I have a large matrix, ~300 rows and 200000 cols. I want to shrink this down by selecting the entire columns that have at least one value that is > 0.5 or less than -0.5 (not just that particular value). I would like to keep the row and column names. I was able to get a matrix of true false by doingtmp<-mymat > 0.5 | mymat < -0.5. I want to extract all columns that have at least one TRUE in them. I tried simply mymat[tmp] but this just returns a vector of the values that meet that condition. How can I get the actual columns of the original matrix? Thanks.
Try this:
> set.seed(007) # for the example being reproducible
> X <- matrix(rnorm(100), 20) # generating some data
> X <- cbind(X, runif(20, max=.48)) # generating a column with all values < 0.5
> colnames(X) <- paste('col', 1:ncol(X), sep='') # some column names
> X # this is how the matrix looks like
col1 col2 col3 col4 col5 col6
[1,] 2.287247161 0.83975036 1.218550535 0.07637147 0.342585350 0.335107187
[2,] -1.196771682 0.70534183 -0.699317079 0.15915528 0.004248236 0.419502015
[3,] -0.694292510 1.30596472 -0.285432752 0.54367418 0.029219842 0.346358090
[4,] -0.412292951 -1.38799622 -1.311552673 0.70480735 -0.393423429 0.212185020
[5,] -0.970673341 1.27291686 -0.391012431 0.31896914 -0.792704563 0.224824248
[6,] -0.947279945 0.18419277 -0.401526613 1.10924979 -0.311701865 0.415837389
[7,] 0.748139340 0.75227990 1.350517581 0.76915419 -0.346068592 0.057660111
[8,] -0.116955226 0.59174505 0.591190027 1.15347367 -0.304607588 0.007812921
[9,] 0.152657626 -0.98305260 0.100525456 1.26068350 -1.785893487 0.298192099
[10,] 2.189978107 -0.27606396 0.931071996 0.70062351 0.587274672 0.216225091
[11,] 0.356986230 -0.87085102 -0.262742349 0.43262716 1.635794434 0.026097800
[12,] 2.716751783 0.71871055 -0.007668105 -0.92260172 -0.645423474 0.190567072
[13,] 2.281451926 0.11065288 0.367153007 -0.61558421 0.618992169 0.402829397
[14,] 0.324020540 -0.07846677 1.707162545 -0.86665969 0.236393598 0.248196976
[15,] 1.896067067 -0.42049046 0.723740263 -1.63951709 0.846500899 0.406511129
[16,] 0.467680511 -0.56212588 0.481036049 -1.32583924 -0.573645739 0.162457572
[17,] -0.893800723 0.99751344 -1.567868244 -0.88903673 1.117993204 0.383801555
[18,] -0.307328300 -1.10513006 0.318250283 -0.55760233 -1.540001132 0.347037954
[19,] -0.004822422 -0.14228783 0.165991451 -0.06240231 -0.438123899 0.262938992
[20,] 0.988164149 0.31499490 -0.899907630 2.42269298 -0.150672971 0.139233120
>
> # defining a index for selecting if the condition is met
> ind <- apply(X, 2, function(X) any(abs(X)>0.5))

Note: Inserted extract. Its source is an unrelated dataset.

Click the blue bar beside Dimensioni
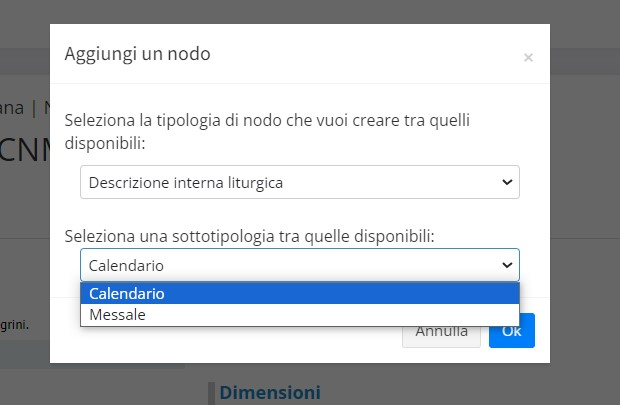Viewport: 620px width, 405px height. click(210, 392)
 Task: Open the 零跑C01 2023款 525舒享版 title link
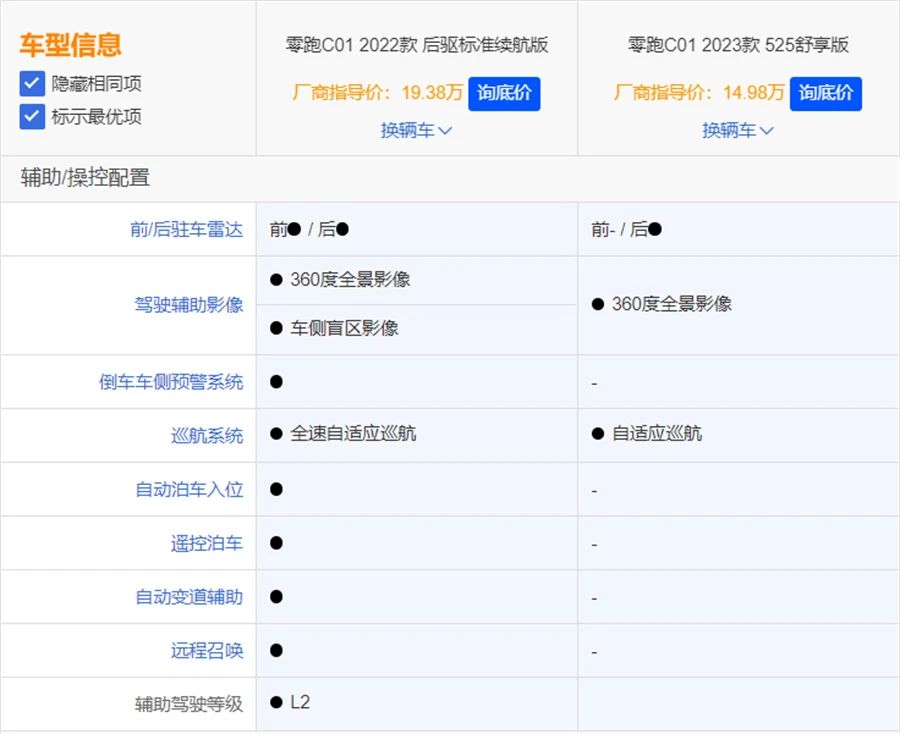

> X[,ind] # since col6 only has values less than 0.5 it is not taken
col1 col2 col3 col4 col5
[1,] 2.287247161 0.83975036 1.218550535 0.07637147 0.342585350
[2,] -1.196771682 0.70534183 -0.699317079 0.15915528 0.004248236
[3,] -0.694292510 1.30596472 -0.285432752 0.54367418 0.029219842
[4,] -0.412292951 -1.38799622 -1.311552673 0.70480735 -0.393423429
[5,] -0.970673341 1.27291686 -0.391012431 0.31896914 -0.792704563
[6,] -0.947279945 0.18419277 -0.401526613 1.10924979 -0.311701865
[7,] 0.748139340 0.75227990 1.350517581 0.76915419 -0.346068592
[8,] -0.116955226 0.59174505 0.591190027 1.15347367 -0.304607588
[9,] 0.152657626 -0.98305260 0.100525456 1.26068350 -1.785893487
[10,] 2.189978107 -0.27606396 0.931071996 0.70062351 0.587274672
[11,] 0.356986230 -0.87085102 -0.262742349 0.43262716 1.635794434
[12,] 2.716751783 0.71871055 -0.007668105 -0.92260172 -0.645423474
[13,] 2.281451926 0.11065288 0.367153007 -0.61558421 0.618992169
[14,] 0.324020540 -0.07846677 1.707162545 -0.86665969 0.236393598
[15,] 1.896067067 -0.42049046 0.723740263 -1.63951709 0.846500899
[16,] 0.467680511 -0.56212588 0.481036049 -1.32583924 -0.573645739
[17,] -0.893800723 0.99751344 -1.567868244 -0.88903673 1.117993204
[18,] -0.307328300 -1.10513006 0.318250283 -0.55760233 -1.540001132
[19,] -0.004822422 -0.14228783 0.165991451 -0.06240231 -0.438123899
[20,] 0.988164149 0.31499490 -0.899907630 2.42269298 -0.150672971
# It could be done just in one step avoiding 'ind'
X[, apply(X, 2, function(X) any(abs(X)>0.5))]
An addition to Jilber's answer for the case when only one column remains after filtering:
X[, apply(X, 2, function(X) any(abs(X)>0.5)), drop=FALSE]
Without the drop=FLASE argument the remaining column will be converted to a vector and you will lose the column name information.